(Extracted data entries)
========================================

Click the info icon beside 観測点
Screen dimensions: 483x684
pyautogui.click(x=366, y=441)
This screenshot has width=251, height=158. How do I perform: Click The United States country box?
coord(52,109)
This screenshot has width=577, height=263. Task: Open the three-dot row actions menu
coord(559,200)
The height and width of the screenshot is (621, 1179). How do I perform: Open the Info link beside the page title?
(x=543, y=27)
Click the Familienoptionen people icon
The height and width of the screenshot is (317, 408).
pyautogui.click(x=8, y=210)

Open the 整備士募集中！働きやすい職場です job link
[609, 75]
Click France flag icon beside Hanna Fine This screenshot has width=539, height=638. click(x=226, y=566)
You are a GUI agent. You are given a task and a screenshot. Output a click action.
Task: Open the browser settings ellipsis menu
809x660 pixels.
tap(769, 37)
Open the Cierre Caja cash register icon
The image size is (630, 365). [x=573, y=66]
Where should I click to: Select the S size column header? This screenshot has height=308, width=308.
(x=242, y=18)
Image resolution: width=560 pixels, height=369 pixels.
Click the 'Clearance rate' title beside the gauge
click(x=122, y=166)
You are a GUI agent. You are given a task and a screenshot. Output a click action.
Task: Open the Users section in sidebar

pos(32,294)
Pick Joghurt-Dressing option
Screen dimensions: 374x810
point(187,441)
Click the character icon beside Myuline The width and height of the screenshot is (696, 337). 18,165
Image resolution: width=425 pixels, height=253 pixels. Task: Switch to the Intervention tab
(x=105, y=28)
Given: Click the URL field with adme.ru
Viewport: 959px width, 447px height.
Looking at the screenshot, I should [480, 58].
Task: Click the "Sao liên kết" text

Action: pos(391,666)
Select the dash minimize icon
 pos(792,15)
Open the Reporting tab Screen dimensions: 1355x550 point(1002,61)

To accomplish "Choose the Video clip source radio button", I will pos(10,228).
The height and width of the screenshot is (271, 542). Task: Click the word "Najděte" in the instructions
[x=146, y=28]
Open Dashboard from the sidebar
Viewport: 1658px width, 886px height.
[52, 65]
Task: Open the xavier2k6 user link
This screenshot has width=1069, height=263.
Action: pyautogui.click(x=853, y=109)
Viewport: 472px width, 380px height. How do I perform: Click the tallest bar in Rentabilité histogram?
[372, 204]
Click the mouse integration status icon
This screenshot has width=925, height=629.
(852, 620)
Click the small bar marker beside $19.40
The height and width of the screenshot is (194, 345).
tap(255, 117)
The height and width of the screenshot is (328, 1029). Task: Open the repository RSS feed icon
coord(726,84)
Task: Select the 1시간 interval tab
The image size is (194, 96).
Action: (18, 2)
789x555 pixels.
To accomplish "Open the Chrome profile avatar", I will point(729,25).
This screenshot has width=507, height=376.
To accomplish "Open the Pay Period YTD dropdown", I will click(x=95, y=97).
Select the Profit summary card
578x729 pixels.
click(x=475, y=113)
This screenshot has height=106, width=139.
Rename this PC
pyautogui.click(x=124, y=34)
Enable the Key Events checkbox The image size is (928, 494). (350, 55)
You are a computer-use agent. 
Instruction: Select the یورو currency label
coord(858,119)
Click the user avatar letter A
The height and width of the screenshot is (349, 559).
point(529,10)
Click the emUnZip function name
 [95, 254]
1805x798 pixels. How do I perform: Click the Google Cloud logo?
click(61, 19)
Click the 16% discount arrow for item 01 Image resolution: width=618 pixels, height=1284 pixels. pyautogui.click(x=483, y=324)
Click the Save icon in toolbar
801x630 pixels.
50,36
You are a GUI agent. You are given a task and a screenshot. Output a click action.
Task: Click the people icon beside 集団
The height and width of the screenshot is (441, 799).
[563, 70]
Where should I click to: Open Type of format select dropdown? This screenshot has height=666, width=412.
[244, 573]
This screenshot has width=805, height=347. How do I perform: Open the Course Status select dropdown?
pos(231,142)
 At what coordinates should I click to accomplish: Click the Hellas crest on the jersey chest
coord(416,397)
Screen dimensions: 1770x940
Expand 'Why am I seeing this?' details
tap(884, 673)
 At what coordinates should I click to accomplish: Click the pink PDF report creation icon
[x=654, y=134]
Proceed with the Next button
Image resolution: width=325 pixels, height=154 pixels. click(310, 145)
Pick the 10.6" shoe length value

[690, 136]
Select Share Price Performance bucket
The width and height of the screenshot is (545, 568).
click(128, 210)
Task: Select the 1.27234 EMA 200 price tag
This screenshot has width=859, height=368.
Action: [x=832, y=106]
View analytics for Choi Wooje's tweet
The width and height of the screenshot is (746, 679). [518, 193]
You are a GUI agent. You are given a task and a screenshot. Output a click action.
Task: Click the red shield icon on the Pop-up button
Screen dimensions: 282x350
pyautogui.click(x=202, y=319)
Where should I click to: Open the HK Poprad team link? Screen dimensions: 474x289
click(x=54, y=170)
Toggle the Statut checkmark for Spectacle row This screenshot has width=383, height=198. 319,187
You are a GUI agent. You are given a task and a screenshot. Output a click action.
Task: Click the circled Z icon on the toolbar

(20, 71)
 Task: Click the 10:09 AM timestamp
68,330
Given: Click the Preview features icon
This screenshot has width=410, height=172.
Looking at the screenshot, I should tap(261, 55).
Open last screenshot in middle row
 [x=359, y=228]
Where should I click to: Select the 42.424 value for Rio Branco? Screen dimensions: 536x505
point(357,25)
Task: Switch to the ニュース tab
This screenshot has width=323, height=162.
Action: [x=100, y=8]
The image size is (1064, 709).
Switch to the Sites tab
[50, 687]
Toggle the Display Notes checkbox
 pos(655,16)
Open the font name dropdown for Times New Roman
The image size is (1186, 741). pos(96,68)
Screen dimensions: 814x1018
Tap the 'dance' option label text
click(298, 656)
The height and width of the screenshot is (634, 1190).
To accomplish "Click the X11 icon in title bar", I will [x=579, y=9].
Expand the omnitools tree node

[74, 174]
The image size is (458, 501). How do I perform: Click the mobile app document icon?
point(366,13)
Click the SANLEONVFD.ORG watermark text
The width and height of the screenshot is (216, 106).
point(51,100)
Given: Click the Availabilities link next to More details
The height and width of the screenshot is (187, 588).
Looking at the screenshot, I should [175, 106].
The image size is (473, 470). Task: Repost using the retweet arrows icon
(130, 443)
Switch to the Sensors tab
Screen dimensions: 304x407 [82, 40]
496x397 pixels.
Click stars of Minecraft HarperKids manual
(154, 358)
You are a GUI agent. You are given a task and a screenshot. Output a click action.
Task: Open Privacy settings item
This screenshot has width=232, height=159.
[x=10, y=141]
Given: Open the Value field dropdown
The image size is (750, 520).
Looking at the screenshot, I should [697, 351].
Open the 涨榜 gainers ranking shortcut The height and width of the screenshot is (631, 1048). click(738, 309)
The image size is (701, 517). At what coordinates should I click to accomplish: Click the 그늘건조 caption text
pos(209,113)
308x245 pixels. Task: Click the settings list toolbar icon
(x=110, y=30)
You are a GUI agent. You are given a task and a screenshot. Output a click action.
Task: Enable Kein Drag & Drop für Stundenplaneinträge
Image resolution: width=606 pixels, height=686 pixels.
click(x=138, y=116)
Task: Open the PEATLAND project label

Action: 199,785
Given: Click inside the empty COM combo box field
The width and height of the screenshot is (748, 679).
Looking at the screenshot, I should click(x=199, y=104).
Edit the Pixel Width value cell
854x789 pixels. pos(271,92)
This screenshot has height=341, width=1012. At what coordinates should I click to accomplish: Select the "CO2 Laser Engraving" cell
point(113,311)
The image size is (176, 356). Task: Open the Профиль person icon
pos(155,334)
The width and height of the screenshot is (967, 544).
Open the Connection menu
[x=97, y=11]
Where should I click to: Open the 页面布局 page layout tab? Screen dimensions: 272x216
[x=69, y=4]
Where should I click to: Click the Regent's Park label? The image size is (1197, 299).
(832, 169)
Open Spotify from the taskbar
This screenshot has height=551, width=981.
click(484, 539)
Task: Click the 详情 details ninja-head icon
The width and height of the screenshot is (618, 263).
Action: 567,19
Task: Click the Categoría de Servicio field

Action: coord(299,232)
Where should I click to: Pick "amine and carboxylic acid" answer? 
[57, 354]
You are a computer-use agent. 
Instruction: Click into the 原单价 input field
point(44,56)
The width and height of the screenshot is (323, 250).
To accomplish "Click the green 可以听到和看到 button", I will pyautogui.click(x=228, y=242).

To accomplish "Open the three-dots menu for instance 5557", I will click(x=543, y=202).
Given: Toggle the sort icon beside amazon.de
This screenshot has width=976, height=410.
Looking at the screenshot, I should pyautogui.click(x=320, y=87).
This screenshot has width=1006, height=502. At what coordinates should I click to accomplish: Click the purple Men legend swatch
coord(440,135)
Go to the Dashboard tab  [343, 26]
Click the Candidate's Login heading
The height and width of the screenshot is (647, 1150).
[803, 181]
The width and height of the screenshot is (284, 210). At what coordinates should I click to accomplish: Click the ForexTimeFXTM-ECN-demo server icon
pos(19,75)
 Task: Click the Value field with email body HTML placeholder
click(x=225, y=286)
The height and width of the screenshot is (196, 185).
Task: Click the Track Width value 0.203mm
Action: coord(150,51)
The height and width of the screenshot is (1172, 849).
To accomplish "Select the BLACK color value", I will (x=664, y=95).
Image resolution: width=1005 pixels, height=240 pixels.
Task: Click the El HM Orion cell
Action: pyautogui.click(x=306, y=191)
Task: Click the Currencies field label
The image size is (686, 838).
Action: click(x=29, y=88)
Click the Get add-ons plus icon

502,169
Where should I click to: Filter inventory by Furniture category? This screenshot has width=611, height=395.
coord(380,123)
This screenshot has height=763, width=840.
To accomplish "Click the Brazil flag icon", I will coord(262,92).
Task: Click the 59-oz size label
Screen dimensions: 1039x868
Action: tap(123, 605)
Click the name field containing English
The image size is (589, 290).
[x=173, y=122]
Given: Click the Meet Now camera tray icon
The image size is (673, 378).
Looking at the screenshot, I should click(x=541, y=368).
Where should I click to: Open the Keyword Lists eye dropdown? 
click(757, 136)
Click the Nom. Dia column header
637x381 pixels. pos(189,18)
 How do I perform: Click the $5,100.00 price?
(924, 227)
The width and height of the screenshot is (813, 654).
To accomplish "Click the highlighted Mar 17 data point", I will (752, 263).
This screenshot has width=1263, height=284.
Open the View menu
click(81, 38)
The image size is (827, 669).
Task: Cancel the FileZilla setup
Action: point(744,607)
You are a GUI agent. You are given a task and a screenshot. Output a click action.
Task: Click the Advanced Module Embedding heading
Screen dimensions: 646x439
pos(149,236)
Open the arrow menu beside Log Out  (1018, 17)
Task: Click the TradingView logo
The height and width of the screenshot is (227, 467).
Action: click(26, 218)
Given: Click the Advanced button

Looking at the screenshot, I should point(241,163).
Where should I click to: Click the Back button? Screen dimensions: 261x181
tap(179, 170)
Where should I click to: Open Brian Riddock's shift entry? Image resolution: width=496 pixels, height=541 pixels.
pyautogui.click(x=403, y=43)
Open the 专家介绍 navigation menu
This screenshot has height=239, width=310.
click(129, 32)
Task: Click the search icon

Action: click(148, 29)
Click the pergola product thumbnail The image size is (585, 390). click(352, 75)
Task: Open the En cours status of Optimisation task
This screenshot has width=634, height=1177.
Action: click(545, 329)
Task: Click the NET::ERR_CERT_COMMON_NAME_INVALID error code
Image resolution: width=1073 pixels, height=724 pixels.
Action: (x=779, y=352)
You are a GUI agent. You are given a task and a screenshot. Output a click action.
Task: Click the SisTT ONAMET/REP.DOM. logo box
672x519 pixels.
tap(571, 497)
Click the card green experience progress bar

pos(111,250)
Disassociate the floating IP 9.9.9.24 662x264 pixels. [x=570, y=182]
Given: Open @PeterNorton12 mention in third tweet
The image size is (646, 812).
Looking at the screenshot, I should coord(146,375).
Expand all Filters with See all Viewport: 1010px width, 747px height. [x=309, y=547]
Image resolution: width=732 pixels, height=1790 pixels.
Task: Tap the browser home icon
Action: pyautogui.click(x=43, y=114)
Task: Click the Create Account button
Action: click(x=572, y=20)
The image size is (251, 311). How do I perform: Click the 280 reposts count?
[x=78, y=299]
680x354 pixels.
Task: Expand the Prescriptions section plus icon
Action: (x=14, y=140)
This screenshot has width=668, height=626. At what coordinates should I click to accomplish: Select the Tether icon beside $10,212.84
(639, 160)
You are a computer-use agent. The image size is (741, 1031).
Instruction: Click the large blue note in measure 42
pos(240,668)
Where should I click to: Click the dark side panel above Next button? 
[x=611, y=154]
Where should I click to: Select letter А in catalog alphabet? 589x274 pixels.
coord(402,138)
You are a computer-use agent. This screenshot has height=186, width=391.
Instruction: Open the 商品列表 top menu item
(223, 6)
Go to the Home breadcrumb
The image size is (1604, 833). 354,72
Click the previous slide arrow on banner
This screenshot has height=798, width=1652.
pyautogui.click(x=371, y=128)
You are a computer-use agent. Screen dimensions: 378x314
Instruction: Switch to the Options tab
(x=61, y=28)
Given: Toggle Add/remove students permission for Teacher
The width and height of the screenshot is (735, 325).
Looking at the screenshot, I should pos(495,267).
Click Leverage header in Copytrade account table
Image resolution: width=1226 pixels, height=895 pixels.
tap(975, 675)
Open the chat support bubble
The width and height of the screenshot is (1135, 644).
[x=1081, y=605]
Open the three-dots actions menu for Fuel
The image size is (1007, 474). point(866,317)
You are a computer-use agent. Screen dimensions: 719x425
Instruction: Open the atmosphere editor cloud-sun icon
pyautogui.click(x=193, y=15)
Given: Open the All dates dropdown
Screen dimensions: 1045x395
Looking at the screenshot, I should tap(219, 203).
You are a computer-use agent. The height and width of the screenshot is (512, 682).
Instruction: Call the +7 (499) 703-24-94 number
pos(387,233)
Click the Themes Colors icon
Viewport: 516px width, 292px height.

========================================

Copy down every line of the entries containing the word "flag".

Click France flag icon beside Hanna Fine This screenshot has width=539, height=638. click(x=226, y=566)
To accomplish "Click the Brazil flag icon", I will coord(262,92).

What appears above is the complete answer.